Records:
>>>>

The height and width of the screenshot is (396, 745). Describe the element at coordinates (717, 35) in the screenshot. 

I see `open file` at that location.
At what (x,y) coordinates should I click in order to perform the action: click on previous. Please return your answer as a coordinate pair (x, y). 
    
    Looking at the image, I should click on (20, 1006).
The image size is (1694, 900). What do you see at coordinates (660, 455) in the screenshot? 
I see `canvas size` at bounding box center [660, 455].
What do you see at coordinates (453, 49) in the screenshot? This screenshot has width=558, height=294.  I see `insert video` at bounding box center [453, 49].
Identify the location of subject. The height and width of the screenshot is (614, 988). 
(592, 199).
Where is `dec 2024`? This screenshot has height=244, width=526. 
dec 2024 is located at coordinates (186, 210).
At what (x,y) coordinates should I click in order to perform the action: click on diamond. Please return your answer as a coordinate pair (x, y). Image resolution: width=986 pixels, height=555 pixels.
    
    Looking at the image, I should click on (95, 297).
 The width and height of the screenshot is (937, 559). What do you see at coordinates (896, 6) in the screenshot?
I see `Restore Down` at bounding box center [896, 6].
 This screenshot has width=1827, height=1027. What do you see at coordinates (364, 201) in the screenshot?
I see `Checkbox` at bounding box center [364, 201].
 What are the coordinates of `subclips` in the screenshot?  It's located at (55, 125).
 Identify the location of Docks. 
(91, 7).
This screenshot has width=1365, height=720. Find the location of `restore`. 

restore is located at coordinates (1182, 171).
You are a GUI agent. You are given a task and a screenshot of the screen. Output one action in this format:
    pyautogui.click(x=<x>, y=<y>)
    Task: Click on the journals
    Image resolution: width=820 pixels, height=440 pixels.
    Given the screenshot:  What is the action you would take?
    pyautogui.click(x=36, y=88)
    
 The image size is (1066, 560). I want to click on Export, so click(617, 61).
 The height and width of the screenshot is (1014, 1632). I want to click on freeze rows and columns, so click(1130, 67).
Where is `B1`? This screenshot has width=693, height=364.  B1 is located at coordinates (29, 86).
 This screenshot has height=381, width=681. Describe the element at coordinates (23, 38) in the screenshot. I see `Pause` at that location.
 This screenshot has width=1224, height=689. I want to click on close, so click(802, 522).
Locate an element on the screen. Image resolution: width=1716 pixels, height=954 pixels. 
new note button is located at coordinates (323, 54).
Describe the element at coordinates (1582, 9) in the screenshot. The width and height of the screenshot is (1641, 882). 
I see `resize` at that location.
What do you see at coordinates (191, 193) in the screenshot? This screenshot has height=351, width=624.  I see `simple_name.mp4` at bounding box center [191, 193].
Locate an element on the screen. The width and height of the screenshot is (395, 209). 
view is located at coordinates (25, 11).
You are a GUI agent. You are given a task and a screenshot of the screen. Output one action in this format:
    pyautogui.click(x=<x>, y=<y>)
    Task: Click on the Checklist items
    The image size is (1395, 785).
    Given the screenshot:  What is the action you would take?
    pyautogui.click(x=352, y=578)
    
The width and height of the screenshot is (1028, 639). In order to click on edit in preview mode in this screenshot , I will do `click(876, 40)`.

<<<<

◆ SET TASK ◆
Rewrite the records above, changing "GUI agent" to "screen assistant" and leaving everything else as it is.

◆ OUTPUT OF THE EXERCISE ◆
The height and width of the screenshot is (396, 745). Describe the element at coordinates (717, 35) in the screenshot. 

I see `open file` at that location.
At what (x,y) coordinates should I click in order to perform the action: click on previous. Please return your answer as a coordinate pair (x, y). 
    
    Looking at the image, I should click on (20, 1006).
The image size is (1694, 900). What do you see at coordinates (660, 455) in the screenshot? 
I see `canvas size` at bounding box center [660, 455].
What do you see at coordinates (453, 49) in the screenshot? This screenshot has width=558, height=294.  I see `insert video` at bounding box center [453, 49].
Identify the location of subject. The height and width of the screenshot is (614, 988). 
(592, 199).
Where is `dec 2024`? This screenshot has height=244, width=526. 
dec 2024 is located at coordinates (186, 210).
At what (x,y) coordinates should I click in order to perform the action: click on diamond. Please return your answer as a coordinate pair (x, y). Image resolution: width=986 pixels, height=555 pixels.
    
    Looking at the image, I should click on (95, 297).
 The width and height of the screenshot is (937, 559). What do you see at coordinates (896, 6) in the screenshot?
I see `Restore Down` at bounding box center [896, 6].
 This screenshot has width=1827, height=1027. What do you see at coordinates (364, 201) in the screenshot?
I see `Checkbox` at bounding box center [364, 201].
 What are the coordinates of `subclips` in the screenshot?  It's located at (55, 125).
 Identify the location of Docks. 
(91, 7).
This screenshot has width=1365, height=720. Find the location of `restore`. 

restore is located at coordinates (1182, 171).
You are a screen assistant. You are given a task and a screenshot of the screen. Output one action in this format:
    pyautogui.click(x=<x>, y=<y>)
    Task: Click on the journals
    Image resolution: width=820 pixels, height=440 pixels.
    Given the screenshot:  What is the action you would take?
    pyautogui.click(x=36, y=88)
    
 The image size is (1066, 560). I want to click on Export, so click(617, 61).
 The height and width of the screenshot is (1014, 1632). I want to click on freeze rows and columns, so click(1130, 67).
Where is `B1`? This screenshot has width=693, height=364.  B1 is located at coordinates (29, 86).
 This screenshot has height=381, width=681. Describe the element at coordinates (23, 38) in the screenshot. I see `Pause` at that location.
 This screenshot has width=1224, height=689. I want to click on close, so click(802, 522).
Locate an element on the screen. Image resolution: width=1716 pixels, height=954 pixels. 
new note button is located at coordinates (323, 54).
Describe the element at coordinates (1582, 9) in the screenshot. The width and height of the screenshot is (1641, 882). 
I see `resize` at that location.
What do you see at coordinates (191, 193) in the screenshot? This screenshot has height=351, width=624.  I see `simple_name.mp4` at bounding box center [191, 193].
Locate an element on the screen. The width and height of the screenshot is (395, 209). 
view is located at coordinates (25, 11).
You are a screen assistant. You are given a task and a screenshot of the screen. Output one action in this format:
    pyautogui.click(x=<x>, y=<y>)
    Task: Click on the Checklist items
    The image size is (1395, 785).
    Given the screenshot:  What is the action you would take?
    pyautogui.click(x=352, y=578)
    
The width and height of the screenshot is (1028, 639). In order to click on edit in preview mode in this screenshot , I will do `click(876, 40)`.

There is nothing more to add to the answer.